- _Aim of the task_
Which lines in the records contain the string "screenshot", with case counting? Find each one and copy the whole line.

- _Data to use_

◇ ◇ ◇ ◇

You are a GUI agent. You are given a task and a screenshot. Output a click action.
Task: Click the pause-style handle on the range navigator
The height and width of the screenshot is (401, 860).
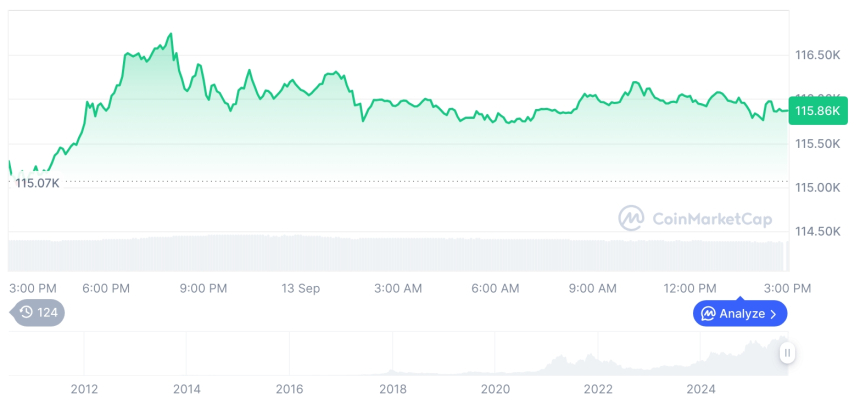(x=788, y=353)
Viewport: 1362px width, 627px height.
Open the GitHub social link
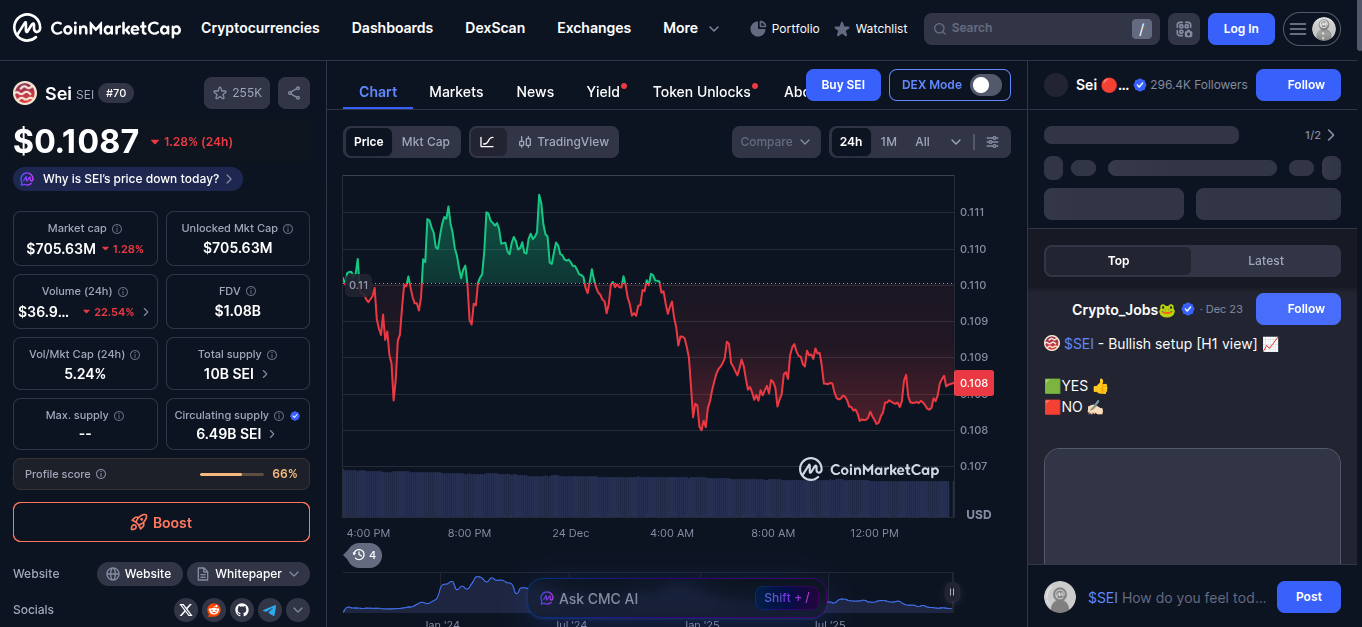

◇ ◇ ◇ ◇

- _Written reply_
You are a GUI agent. You are given a task and a screenshot. Output a click action.
The height and width of the screenshot is (401, 860).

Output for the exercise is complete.